How to support someone living with depression

Mental health has been a stigmatised topic in the UK for a long time. The tides are shifting, though, as awareness grows of the various ways in which mental health conditions can affect individual lives.

Depression is on of the more common forms of mental illness, and a condition suffered by roughly 3% of people in the UK. Depression can take many forms, depending on the specific symptoms and situations of those that suffer it.

You may be friends with someone who has depression, or has recently been diagnosed, and you may be wondering what you can do to help. Here are some ways in which you can approach what is often a difficult subject for many friends and family members, and tangible ways you can help someone in need.

Being there

For many, the simple act of being there can be a radical act of kindness. It is common for people with depression to attempt to withdraw from their social circle, whether due to feelings of low self-esteem or the belief that they are a burden.

Actively reaching out to those with depression can make a world of difference, keeping avenues of contact open and ensuring they do not isolate themselves with negative thinking.

Often, depression can result from a traumatic or negative experience. Helping to talk your loved one through this experience can help them with any short-term difficulties they may be having. For example, your friend may be in the process of making a military negligence claim, a process which can be stressful and intense – especially for those suffering poor mental health. Simply being there as a friendly ear can be enough to lift the clouds for them a little.

Support in accessing resources

Broaching the subject of support for mental health conditions can be difficult; in many cases, those with poor mental health may be less inclined to reach out as a result of low self-worth or low energy levels. The same is true for depression. Pushing the subject can often have a detrimental effect, but helping them come to the decision that they need additional support by themselves can be effective.
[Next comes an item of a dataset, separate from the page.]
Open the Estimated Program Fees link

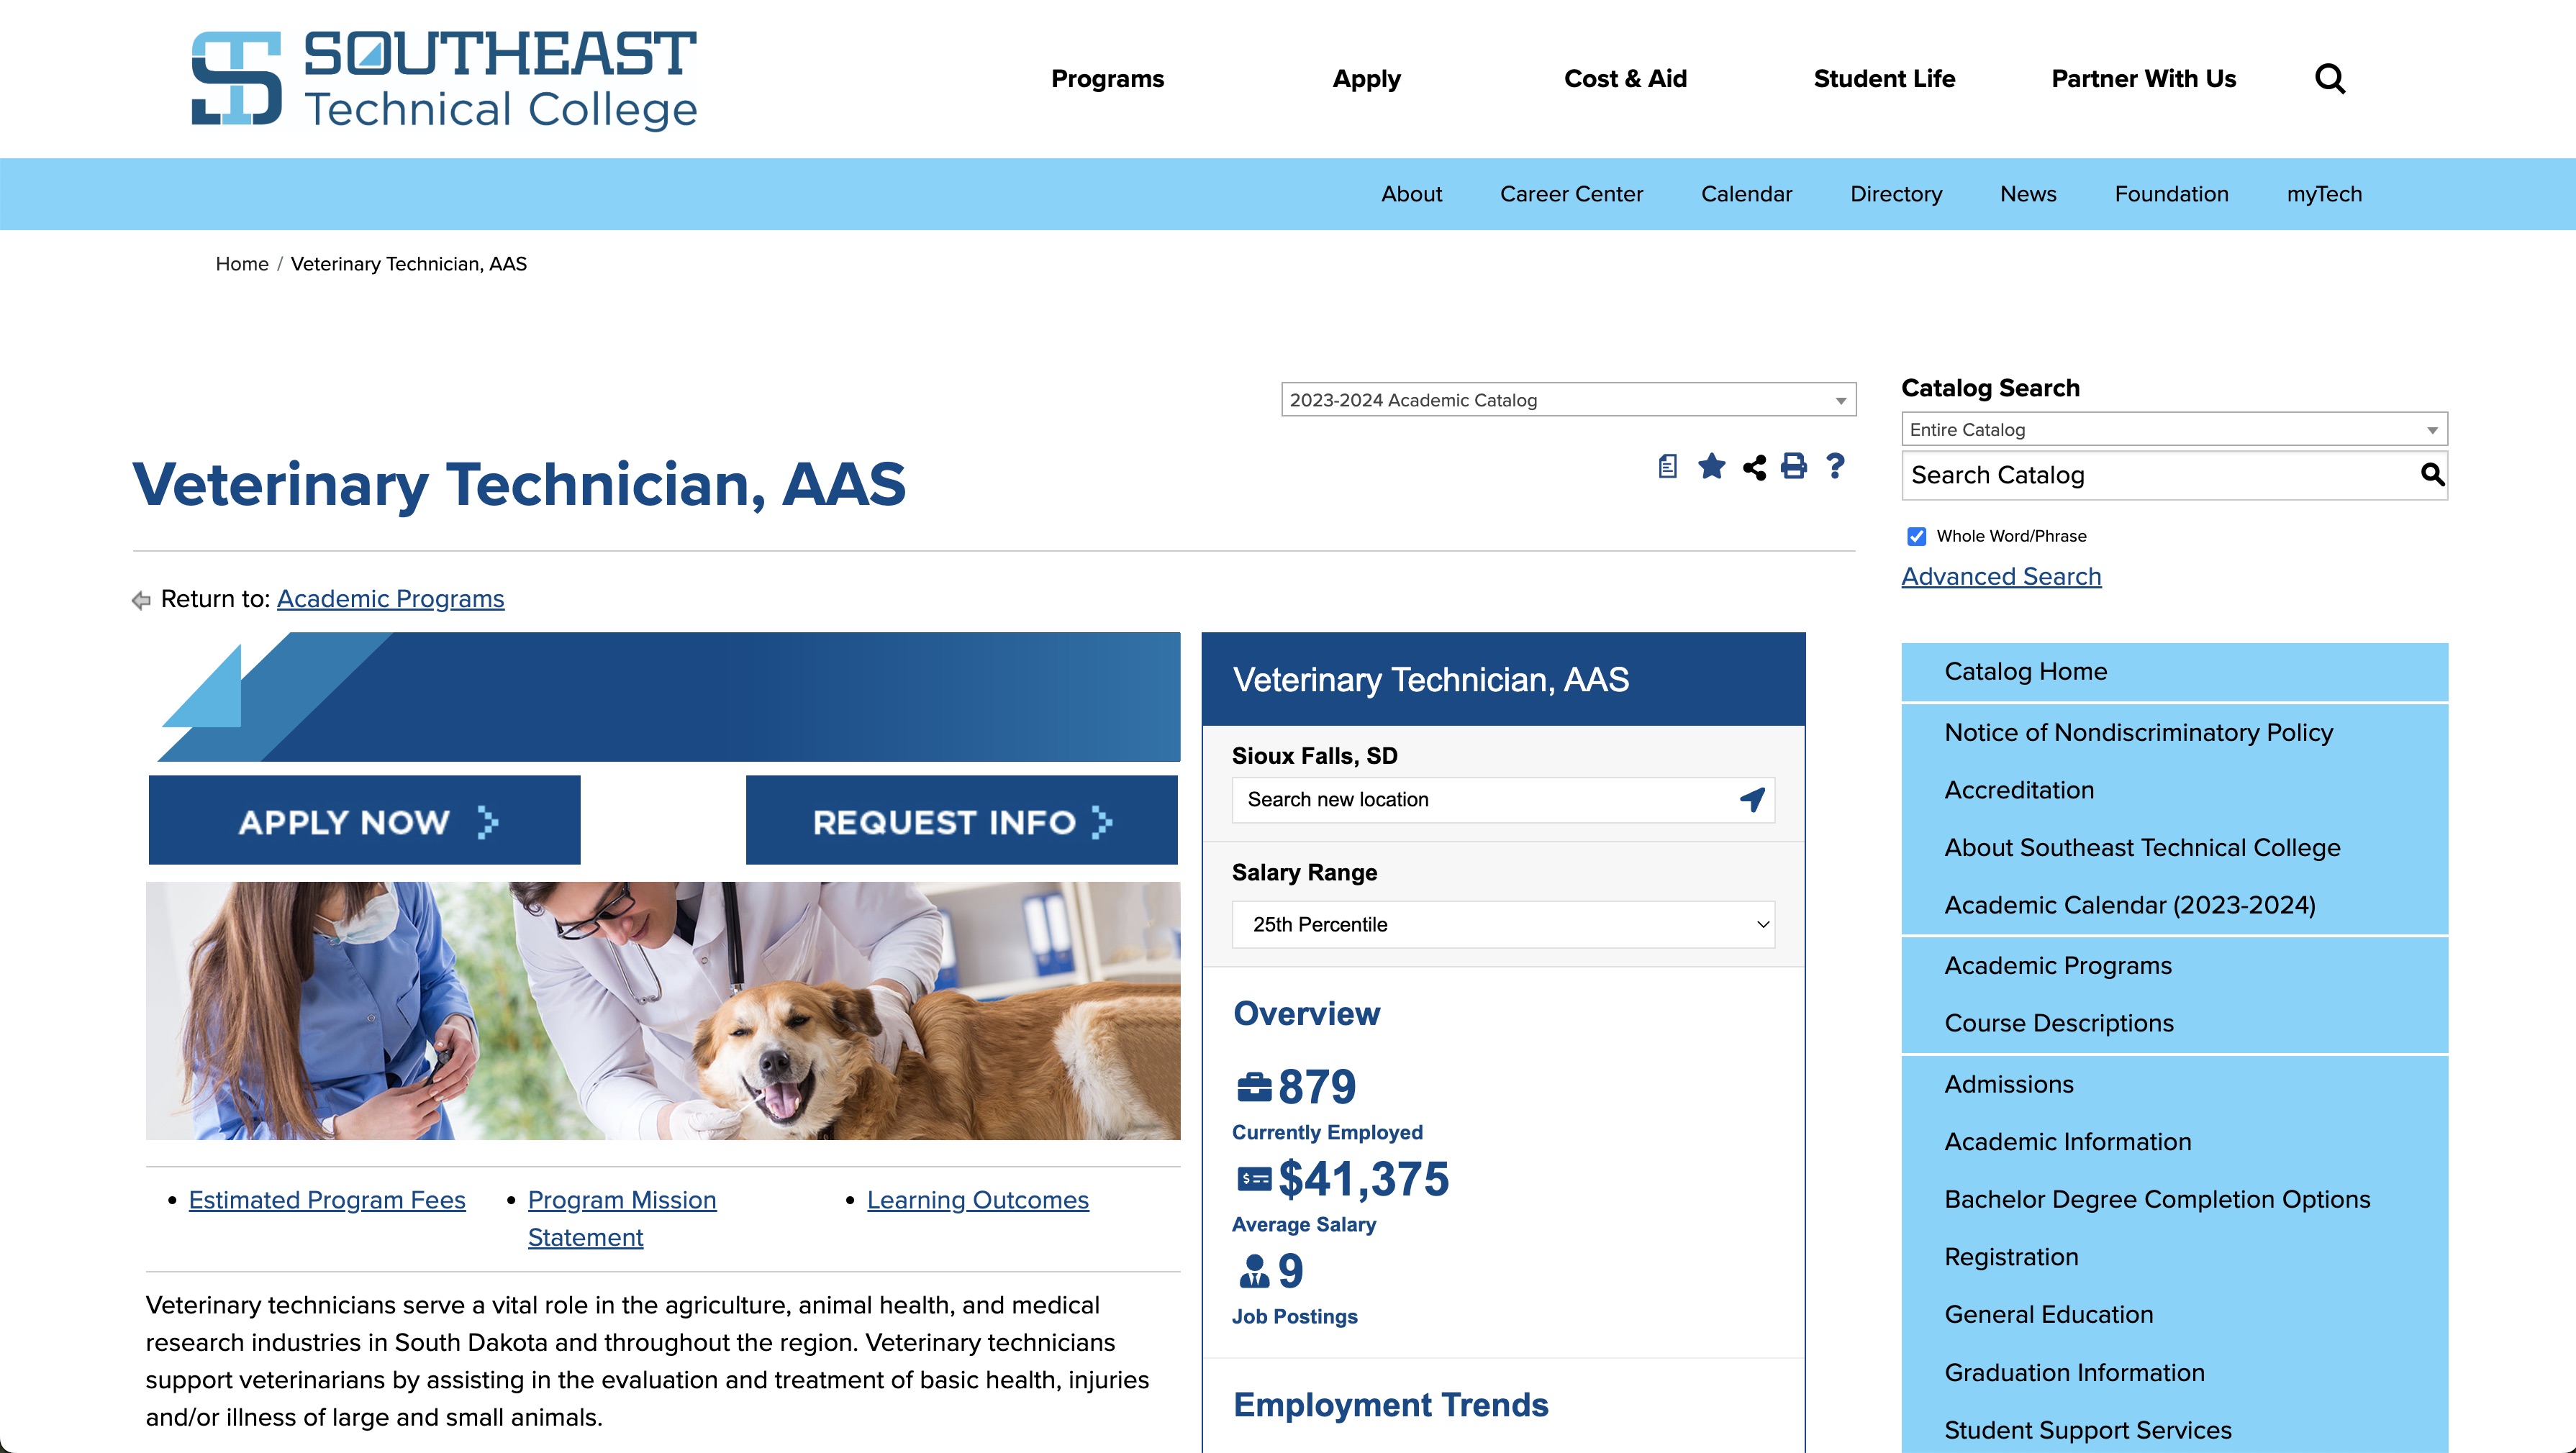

In the event that they would like to seek additional help, you can help by co-ordinating that help alongside them. Where they may have a day of low energy and high anxiety, you can get the ball rolling with pro-active calls to mental health charities and organisations on their behalf.

Learn more about depression

In order to have an active role in your loved one’s recovery and management of their condition, you will need to understand more about their condition. Depression is a relatively vague diagnosis that can encompass a number of different symptoms and causes.

In general, depression describes a lowness of mood and ‘energy’, which can get in the way of even the simplest of tasks. Even knowing this can help you better understand your friend or family member, and help you to help them.